As part of its events to mark International Women’s Day on March 8, the foundation held a gala lunch last week to celebrate high-flying women in Hong Kong’s male-dominated food and beverage industry, a line of work in which 80 per cent of women experience sexual harassment, the Equal Opportunities Commission found.
High on Nott’s agenda is translating the #MeToo campaign’s momentum into tangible change in a city where one in seven women has experienced sexual assault but 90 per cent of them choose not to report it. The movement presents an opportunity for The Women’s Foundation and other stakeholders in the city to ensure that gender equality stays in the public eye.
The theme for this year’s International Women’s Day is #PressforProgress, and the foundation is joining organisations around the world in encouraging individuals to choose an action intended to advance gender equality, such as “challenge stereotypes and bias” or “celebrate women’s achievements”, and share on social media to influence others.
Later this month, the charity will hold a panel discussion geared towards examining the impact of #MeToo from a local perspective. Speakers will include Linda Wong from the Association Concerning Sexual Violence Against Women, Peter Reading, a legal counsel at the Equal Opportunities Commission, and Anna Ng, a professor at the Caritas Institute of Higher Education, with Nott as moderator.
“We’re determined to help drive the momentum in Hong Kong,” Nott says. “Our immediate response is to start driving conversations – even conversations can start to change attitudes – while our overall solution ties in with our mission for greater gender diversity and options for women,” she says.
For Nott, joining the foundation is an opportunity to build upon a passion for advancing the interests of women and using her position to elevate others. She founded the Hong Kong chapter of Room to Read, a charity that promotes girls’ education and literacy, through which she spent a stint in India in 2007 volunteering with grass-roots community groups.
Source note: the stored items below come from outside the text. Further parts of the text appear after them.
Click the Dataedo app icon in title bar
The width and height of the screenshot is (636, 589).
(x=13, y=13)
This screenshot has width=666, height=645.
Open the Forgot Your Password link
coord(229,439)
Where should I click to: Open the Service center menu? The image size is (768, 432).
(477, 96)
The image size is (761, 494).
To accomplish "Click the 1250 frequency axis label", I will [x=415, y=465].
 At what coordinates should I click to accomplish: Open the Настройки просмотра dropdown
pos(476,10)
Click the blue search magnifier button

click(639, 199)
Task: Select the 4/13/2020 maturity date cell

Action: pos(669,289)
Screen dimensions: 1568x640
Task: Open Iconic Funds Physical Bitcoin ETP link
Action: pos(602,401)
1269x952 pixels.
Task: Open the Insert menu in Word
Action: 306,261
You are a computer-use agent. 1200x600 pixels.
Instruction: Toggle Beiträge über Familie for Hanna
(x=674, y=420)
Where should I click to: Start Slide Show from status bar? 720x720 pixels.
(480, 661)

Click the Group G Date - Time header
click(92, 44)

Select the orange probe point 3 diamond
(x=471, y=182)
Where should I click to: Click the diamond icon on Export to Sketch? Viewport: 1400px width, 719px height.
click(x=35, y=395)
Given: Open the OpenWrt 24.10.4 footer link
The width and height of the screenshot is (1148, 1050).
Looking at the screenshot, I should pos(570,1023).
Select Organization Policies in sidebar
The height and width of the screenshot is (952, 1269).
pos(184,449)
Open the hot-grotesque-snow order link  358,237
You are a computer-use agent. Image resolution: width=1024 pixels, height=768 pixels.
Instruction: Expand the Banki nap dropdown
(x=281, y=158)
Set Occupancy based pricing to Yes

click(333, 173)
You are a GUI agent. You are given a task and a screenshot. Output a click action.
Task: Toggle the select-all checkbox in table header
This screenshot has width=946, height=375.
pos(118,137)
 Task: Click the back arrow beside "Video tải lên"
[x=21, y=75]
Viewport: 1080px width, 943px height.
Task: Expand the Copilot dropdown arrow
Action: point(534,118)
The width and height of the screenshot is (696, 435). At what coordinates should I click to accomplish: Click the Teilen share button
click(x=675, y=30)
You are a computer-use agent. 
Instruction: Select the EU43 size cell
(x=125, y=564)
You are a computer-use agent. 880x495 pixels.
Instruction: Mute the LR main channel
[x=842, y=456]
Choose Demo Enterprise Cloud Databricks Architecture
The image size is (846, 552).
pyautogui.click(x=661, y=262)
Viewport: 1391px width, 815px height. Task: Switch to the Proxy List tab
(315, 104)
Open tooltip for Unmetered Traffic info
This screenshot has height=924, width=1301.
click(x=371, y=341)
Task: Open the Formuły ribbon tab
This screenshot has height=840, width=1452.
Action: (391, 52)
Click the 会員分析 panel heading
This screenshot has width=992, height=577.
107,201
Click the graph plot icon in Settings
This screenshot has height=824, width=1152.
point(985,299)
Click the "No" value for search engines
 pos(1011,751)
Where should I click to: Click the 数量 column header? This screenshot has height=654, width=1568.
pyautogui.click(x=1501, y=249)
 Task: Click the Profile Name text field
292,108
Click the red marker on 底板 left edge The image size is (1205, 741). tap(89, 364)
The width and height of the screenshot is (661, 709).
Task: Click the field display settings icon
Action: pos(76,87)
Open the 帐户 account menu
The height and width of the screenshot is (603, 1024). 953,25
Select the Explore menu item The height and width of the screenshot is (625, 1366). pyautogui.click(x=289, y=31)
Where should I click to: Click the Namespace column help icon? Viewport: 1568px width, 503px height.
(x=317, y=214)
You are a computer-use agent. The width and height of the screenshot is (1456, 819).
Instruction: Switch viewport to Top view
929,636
In 2011, she also took on a young entrepreneur as a protégée through The Women’s Foundation’s mentoring scheme, and began to become more involved in the foundation’s work.
“The work is so important – not only to women, but to the whole of Hong Kong,” she says. “Hong Kong will benefit from having more women at the table and we’ll all benefit when a girls’ potential is fulfilled or a woman’s talent is tapped.
“I’ve had so many incredible business and professional opportunities here, and I’m committed to giving back to the city.”